The minority said they would have reviewed the case because as it is, it sets a bad precedent, because it allows the “pretty extreme position” that anything raising taxes for a “specific purpose” does not have to originate in the House.
Ultimately, the minority wrote, it will “degrade the House of Representative’s constitutional prerogative to originate revenue-raising bills.”
PLF spokesman Timothy Sandefur said, “Now that the entire D.C. Circuit has decided not to reconsider, our next step is to ask the Supreme Court to take the case.”
“We argue that if the individual mandate is a tax, as the Supreme Court said it was in NFIB v. Sebelius, then it’s still unconstitutional, because it originated in the Senate and not in the House, as the Constitution requires.”
He said, “We knew going in that this case would ultimately end up on the Supreme Court’s doorstep, and now it’s time. … For now, the importance of this case was emphasized in Judge Kavanaugh’s opinion urging his colleagues to reconsider. The opinion, he said, ‘incorrectly read[s] the Supreme Court precedents on the Origination Clause,’ and ‘blows [one] narrow exception up into a giant new exemption from the Origination Clause, even for obviously revenue-raising bills such as the Affordable Care Act, which raises $473 billion in revenue.'”

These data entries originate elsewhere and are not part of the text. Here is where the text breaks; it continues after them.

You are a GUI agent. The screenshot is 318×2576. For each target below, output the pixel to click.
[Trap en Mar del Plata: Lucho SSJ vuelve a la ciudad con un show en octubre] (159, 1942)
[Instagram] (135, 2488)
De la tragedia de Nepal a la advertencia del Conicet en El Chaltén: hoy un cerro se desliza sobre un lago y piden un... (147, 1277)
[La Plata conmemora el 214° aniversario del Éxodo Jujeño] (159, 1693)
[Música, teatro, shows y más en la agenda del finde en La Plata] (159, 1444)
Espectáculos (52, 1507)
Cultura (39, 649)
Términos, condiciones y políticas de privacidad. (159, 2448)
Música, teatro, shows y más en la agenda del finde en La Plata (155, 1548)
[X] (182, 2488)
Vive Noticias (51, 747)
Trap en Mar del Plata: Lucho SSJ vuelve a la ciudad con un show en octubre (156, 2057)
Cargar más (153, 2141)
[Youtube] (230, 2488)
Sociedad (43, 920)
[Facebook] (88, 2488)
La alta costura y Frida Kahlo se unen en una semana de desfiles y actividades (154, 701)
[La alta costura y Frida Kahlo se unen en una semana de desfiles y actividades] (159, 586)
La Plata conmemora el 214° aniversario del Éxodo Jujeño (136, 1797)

The case was filed on behalf of Sissel, a small-business owner who wants to pay medical expenses on his own and has financial, philosophical and constitutional objections to being ordered to purchase a health plan he does not need or want.
See Sissel’s comments:
Dozens of House members have filed a brief in the case explaining the ban on tax measures starting the Senate was with reason.

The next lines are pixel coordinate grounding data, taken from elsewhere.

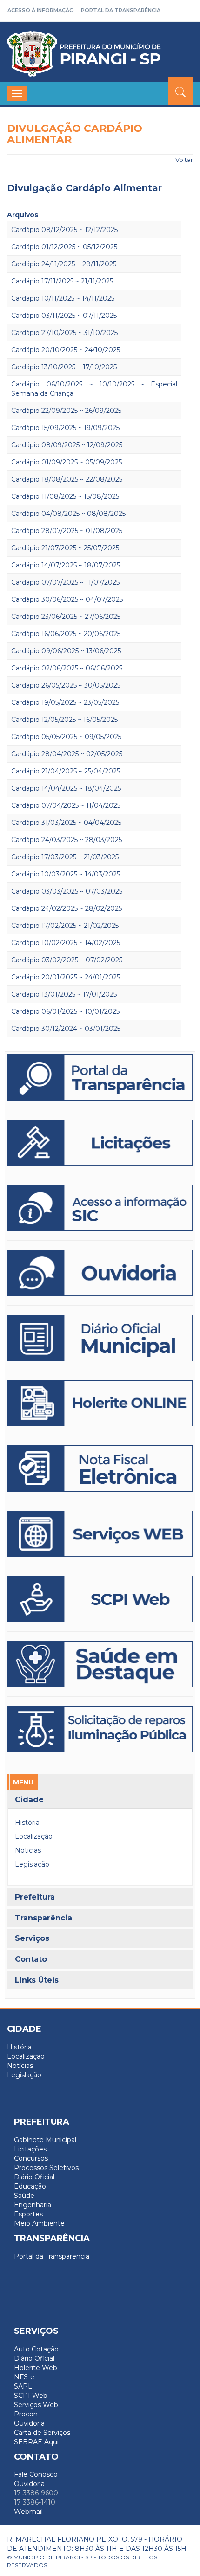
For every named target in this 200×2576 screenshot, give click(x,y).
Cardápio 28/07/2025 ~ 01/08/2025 (66, 531)
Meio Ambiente (39, 2223)
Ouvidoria (29, 2423)
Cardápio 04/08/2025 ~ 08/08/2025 (68, 513)
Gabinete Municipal (45, 2140)
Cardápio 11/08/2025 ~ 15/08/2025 (65, 496)
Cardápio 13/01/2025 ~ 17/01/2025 (64, 994)
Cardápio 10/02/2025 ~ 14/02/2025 (65, 943)
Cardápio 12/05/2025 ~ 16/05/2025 (64, 719)
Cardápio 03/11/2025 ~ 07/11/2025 (64, 315)
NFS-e (24, 2377)
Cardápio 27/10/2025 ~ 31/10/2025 (64, 332)
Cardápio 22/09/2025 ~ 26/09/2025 (66, 410)
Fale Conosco (36, 2474)
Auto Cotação (36, 2349)
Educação (30, 2186)
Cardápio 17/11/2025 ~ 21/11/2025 (62, 281)
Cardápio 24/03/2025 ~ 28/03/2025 (66, 840)
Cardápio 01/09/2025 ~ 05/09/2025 (66, 462)
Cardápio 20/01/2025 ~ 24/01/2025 (65, 977)
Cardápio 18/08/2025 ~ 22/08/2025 (66, 479)
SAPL (23, 2386)
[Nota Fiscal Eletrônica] (100, 1468)
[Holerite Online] (100, 1403)
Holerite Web (35, 2367)
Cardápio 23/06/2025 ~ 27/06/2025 (65, 616)
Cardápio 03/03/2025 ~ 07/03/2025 (66, 891)
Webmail (28, 2511)
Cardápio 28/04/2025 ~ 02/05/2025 (66, 754)
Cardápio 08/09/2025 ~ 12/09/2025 (66, 445)
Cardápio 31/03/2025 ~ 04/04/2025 (66, 822)
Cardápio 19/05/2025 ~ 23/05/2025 (65, 702)
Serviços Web (36, 2405)
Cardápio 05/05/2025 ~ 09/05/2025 (66, 737)
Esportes (28, 2214)
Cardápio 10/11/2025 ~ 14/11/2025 (62, 298)
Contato (31, 1959)
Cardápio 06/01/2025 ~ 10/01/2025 (65, 1011)
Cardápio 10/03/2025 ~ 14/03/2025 (65, 874)
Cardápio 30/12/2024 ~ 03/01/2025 (65, 1028)
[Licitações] (100, 1143)
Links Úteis (37, 1980)
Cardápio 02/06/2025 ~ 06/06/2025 (66, 668)
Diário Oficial (34, 2177)
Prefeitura (35, 1897)
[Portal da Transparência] (100, 1077)
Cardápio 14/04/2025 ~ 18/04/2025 (66, 788)
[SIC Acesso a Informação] (100, 1208)
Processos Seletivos (46, 2168)
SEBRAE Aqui (36, 2442)
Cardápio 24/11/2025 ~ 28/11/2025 (63, 264)
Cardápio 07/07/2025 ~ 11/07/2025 (65, 582)
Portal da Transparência (120, 10)
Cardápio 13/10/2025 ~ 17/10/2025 (64, 367)
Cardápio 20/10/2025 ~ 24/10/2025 (65, 350)
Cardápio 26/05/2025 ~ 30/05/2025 (65, 685)
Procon (26, 2414)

“The primary dividing issue between the delegates to the Constitutional Convention of 1787 was the question of how to resolve the method of representation in the upper chamber. The small states preferred to retain the equal representation they had enjoyed under the Articles of Confederation, while the large states wanted to shift the national legislature to a proportional representation of the American population. No disagreement threatened the success of the convention and the new Constitution more than this one. After a month of heated debate and threats of secession, the delegates finally agreed to the Great Compromise of 1787; a bicameral legislature with equal representation of states in the upper branch, and proportional representation of the nation in the lower branch. That Great Compromise was only made possible by agreement of both sides to restrict the upper branch from originating money bills,” their brief explained.
At least two other challenges to Obamacare still are looming. One alleges it violates the Fourth, Fifth and Ninth amendment provisions on privacy, and another says Obama arbitrarily has made changes to the law – outside of Congress.